• _SOURCE DOCUMENT_
+++
Highlighting Substance Use and Misuse Prevention Month: Nicole’s Story
October 3, 2025
October is Substance Use & Misuse Prevention Month and we’re highlighting stories from our community! Sharing your experiences, reflections, and journeys is a powerful way to inspire others and we’d love to hear them. If you have something you’d like to share, please email ashley@healthycommunityinitiative.org.

How did I get here? I asked myself this question a thousand times as I laid on my basement floor, curled up in a ball, praying to God, if He was there, to take me out of this world. I did not want to feel this pain. I did not see any way out of the hole my soul felt trapped in. I was completely empty inside. How did this happen? Another question which circled and ruminated through my brain.
Two years before this, I had my life together – I had my daughter (7) and my son (5), I was working for a well-known company, I was engaged to be married to the guy I fell in love with in high school, and our “Save the Date” cards were in the mail.
Addiction has a way of opening its mouth and consuming you whole when you are the most vulnerable, and I was when my life fell apart, when everything I thought in my life was, wasn’t. The lies and secrets of infidelity destroyed that person who I thought I was, or the life I thought was mine.
From a young age, I experimented with drugs and alcohol, and you could say I was an addict by age 12. I was addicted to anything that took me out of Self. I coasted through my teenage years, partying and experimenting with anything that could distort my perception of reality. My main source was alcohol and marijuana, but I had tried just about everything out there by the age of 17. By 19, I had three drinking and driving violations, and I could not function or feel normal unless I was high.
When I became a mom at age 23, I pumped the brakes, and the addict within me stayed quiet, for the most part. Drinking socially and smoking pot was still my norm, and seeking a prescription to Adderall to “help me” graduate with distinction with my associate degree in health information technology and my bachelor’s degree in health information management. It wasn’t until I was at that vulnerable state at age 31 when addiction swallowed me entirely.
I remember asking my friend, “What’s it like smoking meth?” In that instant, the Devil owned my soul. Never in a million years did I ever imagine each day, putting that bubble to my lips, or a needle in my arm, being so addicted to a substance that robbed me of my morals, my light, my entire being. Those two years were the darkest days I have ever lived.
+++
• _SUPPLIED INFORMATION_
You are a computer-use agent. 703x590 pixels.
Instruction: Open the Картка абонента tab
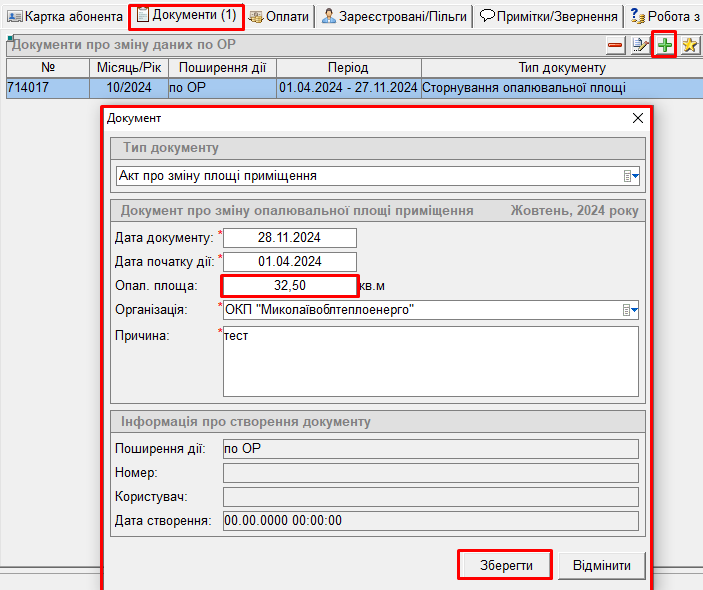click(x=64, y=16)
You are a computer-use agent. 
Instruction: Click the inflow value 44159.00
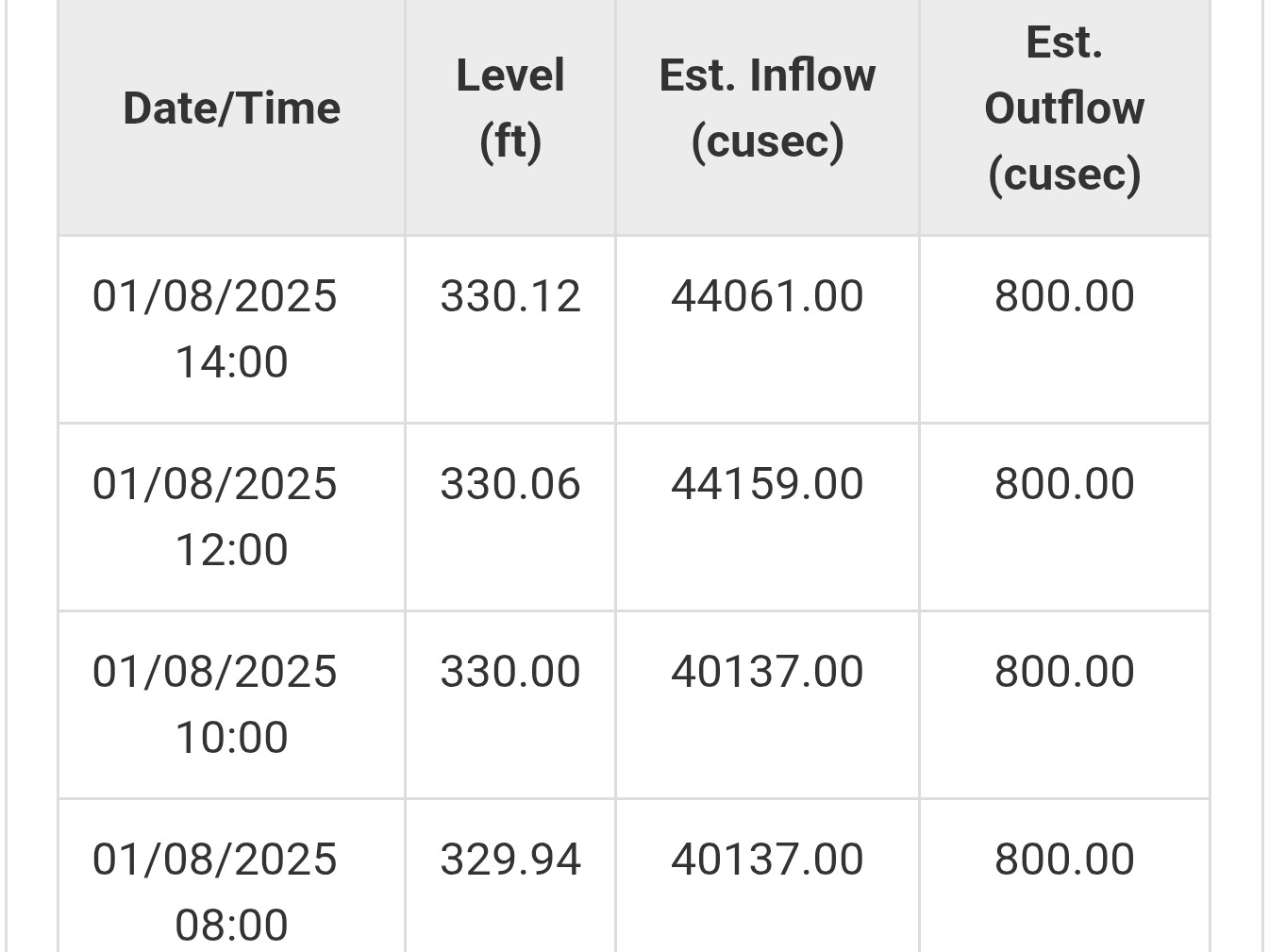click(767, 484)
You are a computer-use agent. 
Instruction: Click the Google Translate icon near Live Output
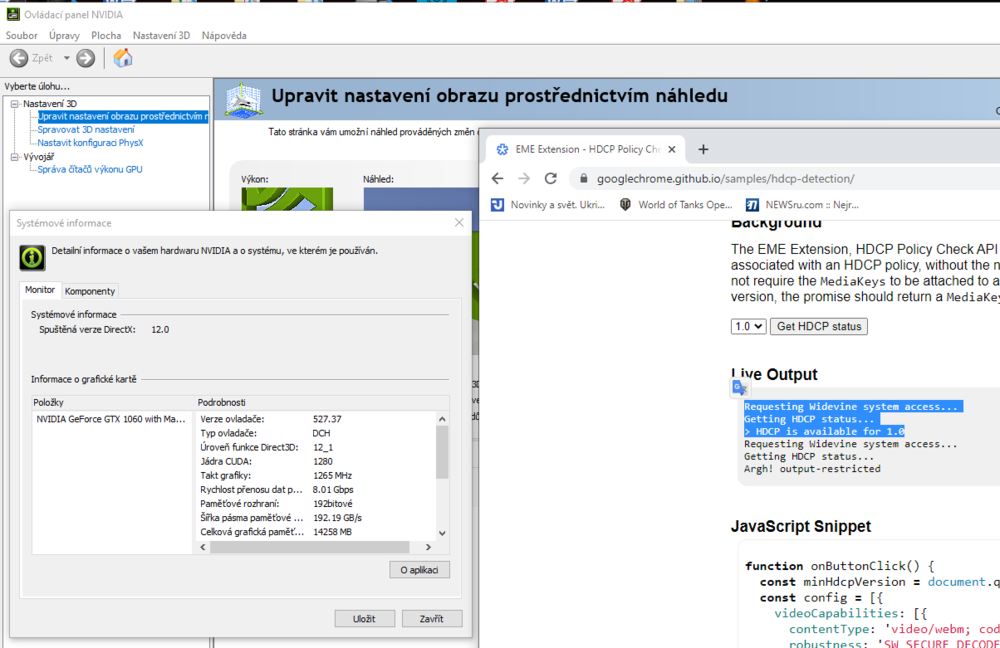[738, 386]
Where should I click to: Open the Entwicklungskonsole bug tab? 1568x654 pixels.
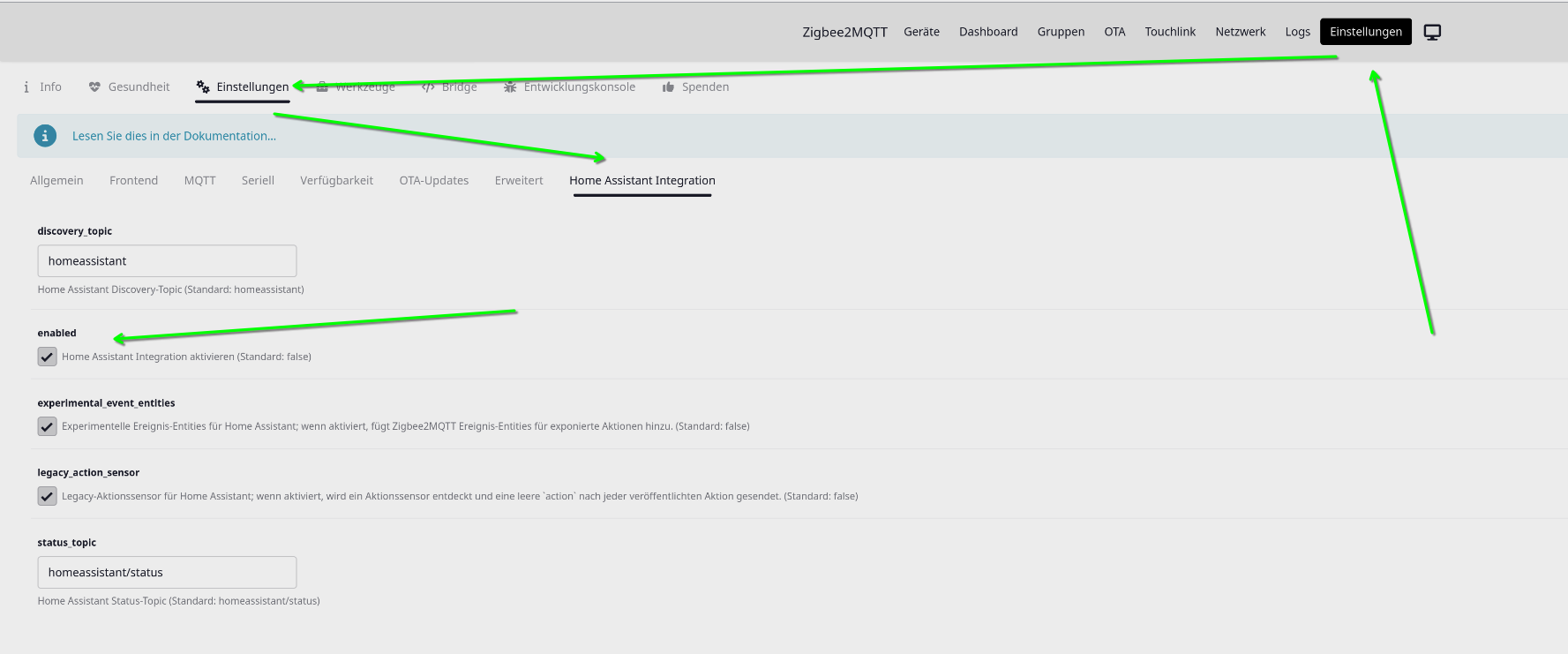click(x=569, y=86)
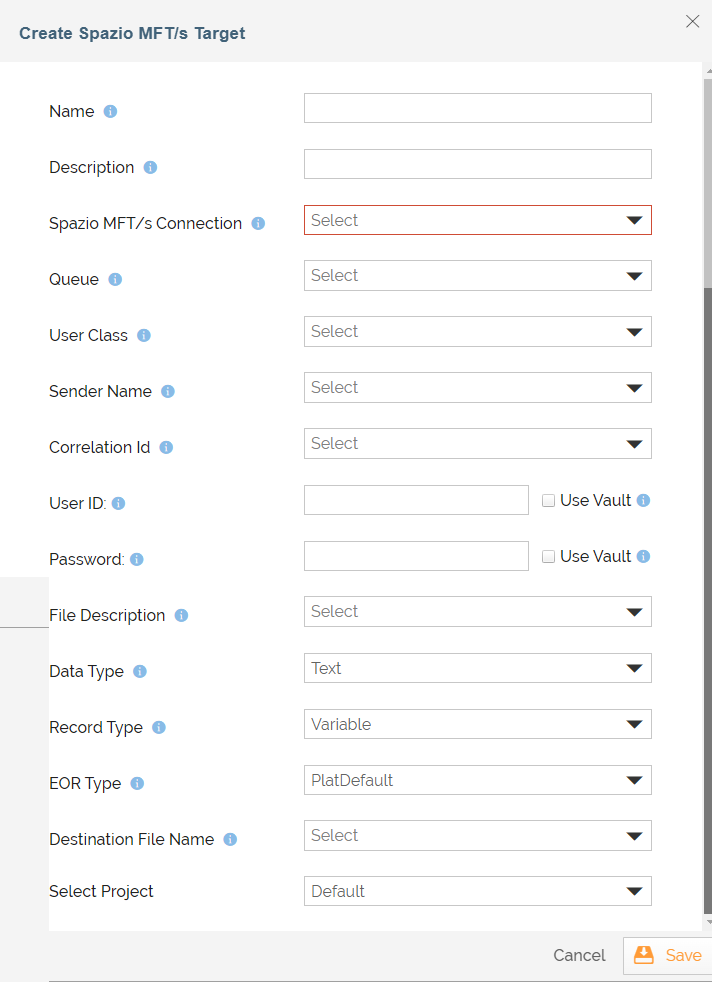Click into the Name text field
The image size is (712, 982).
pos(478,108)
+++
• _EXERCISE BRIEF_
In Nicole's story, how many drinking and driving violations did the writer have by age 19?

• _ANSWER TO THE PROBLEM_
Three.